康 杰 雷志蕊 陳金燕 楊亞寧 張素明 任瑩瑩 李友山*
(北京中醫藥大學東直門醫院,北京 100700)
下肢靜脈性水腫是下肢周圍血管外科一種常見病患,尤其是下肢靜脈瓣膜功能不全等引起的水腫[1]。此病高發于長時間負重工作肌肉損傷及術后,目前國內外治療方法有物理治療、藥物治療或二者聯合應用治療。在臨床上,預防與護理工作起著無可替代的重要作用。傳統護理方法是抬高患肢,減少活動,定時按摩雙下肢,指導患者自主運動,被動運動效果有限。
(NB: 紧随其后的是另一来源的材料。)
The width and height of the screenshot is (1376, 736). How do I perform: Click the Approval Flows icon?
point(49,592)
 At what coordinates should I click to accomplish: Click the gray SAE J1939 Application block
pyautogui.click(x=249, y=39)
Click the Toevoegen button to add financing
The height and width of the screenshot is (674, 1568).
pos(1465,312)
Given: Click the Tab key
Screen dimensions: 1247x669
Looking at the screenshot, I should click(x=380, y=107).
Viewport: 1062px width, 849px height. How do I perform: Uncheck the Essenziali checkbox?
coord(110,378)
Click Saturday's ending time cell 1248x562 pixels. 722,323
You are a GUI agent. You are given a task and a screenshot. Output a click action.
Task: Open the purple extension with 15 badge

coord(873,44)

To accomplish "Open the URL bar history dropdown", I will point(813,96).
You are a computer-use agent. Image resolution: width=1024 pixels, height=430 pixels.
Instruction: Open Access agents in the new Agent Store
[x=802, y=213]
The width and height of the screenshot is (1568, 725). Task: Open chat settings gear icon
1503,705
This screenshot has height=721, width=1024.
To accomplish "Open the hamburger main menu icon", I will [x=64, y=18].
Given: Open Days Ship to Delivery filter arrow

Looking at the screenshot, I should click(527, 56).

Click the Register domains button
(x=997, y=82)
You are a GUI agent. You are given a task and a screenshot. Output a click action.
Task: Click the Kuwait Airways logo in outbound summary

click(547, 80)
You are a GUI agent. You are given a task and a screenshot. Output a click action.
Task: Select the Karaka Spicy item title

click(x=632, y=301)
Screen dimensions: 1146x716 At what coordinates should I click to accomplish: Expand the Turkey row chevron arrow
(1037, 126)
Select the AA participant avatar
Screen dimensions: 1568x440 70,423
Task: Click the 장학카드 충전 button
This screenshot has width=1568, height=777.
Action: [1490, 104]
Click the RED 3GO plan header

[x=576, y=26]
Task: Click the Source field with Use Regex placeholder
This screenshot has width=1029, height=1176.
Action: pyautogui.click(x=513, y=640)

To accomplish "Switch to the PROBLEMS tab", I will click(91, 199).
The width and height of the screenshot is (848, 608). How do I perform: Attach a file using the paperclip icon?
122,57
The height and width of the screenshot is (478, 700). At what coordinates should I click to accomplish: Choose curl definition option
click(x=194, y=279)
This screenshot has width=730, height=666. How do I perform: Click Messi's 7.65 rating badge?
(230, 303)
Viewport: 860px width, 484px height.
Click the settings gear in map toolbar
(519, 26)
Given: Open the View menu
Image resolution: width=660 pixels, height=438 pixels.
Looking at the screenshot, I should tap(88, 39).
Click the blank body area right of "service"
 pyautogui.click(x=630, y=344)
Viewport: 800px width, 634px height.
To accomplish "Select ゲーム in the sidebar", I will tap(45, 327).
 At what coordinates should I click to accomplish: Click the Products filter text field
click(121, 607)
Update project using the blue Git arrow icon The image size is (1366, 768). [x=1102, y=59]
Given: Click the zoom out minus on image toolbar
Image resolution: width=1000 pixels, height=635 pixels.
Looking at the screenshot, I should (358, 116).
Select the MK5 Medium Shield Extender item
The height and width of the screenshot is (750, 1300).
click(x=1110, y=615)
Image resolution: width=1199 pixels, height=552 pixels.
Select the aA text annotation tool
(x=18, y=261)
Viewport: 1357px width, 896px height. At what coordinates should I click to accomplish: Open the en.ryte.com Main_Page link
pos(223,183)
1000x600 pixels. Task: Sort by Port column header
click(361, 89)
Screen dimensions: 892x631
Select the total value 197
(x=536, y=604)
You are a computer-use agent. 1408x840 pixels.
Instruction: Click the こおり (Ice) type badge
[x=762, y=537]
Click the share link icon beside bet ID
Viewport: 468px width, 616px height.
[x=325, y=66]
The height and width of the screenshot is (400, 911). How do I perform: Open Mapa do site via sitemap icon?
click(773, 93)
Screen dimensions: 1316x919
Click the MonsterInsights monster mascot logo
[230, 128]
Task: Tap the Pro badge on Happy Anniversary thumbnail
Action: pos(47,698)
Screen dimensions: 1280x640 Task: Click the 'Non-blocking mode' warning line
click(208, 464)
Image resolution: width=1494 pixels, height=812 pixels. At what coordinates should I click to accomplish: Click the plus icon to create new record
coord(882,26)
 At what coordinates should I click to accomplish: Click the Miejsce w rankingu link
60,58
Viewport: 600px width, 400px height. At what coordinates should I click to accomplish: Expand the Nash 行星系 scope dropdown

而循環驅動治療儀作為一種物理性、非介入性的治療儀器[2],其治療原理是通過由遠心端至近心端依次充放氣過程,加速肢體靜脈血流速度,消除水腫[3],促進淤血靜脈排空進入血液循環,防止凝血因子的聚集和血管內皮細胞的黏附,防止血栓形成[4]。本研究通過對30例下肢靜脈性水腫采用循環驅動治療儀(型號:IPC 1200)臨床護理效果的總結,為下肢靜脈性水腫患者的護理措施提供參考依據。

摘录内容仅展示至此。